Dataset items:
====

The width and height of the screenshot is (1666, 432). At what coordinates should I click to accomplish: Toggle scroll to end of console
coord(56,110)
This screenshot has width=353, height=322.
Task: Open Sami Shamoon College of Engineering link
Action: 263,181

====

#### Your goal:
Could you copy each line above word for word?

#### Reply:
The width and height of the screenshot is (1666, 432). At what coordinates should I click to accomplish: Toggle scroll to end of console
coord(56,110)
This screenshot has width=353, height=322.
Task: Open Sami Shamoon College of Engineering link
Action: 263,181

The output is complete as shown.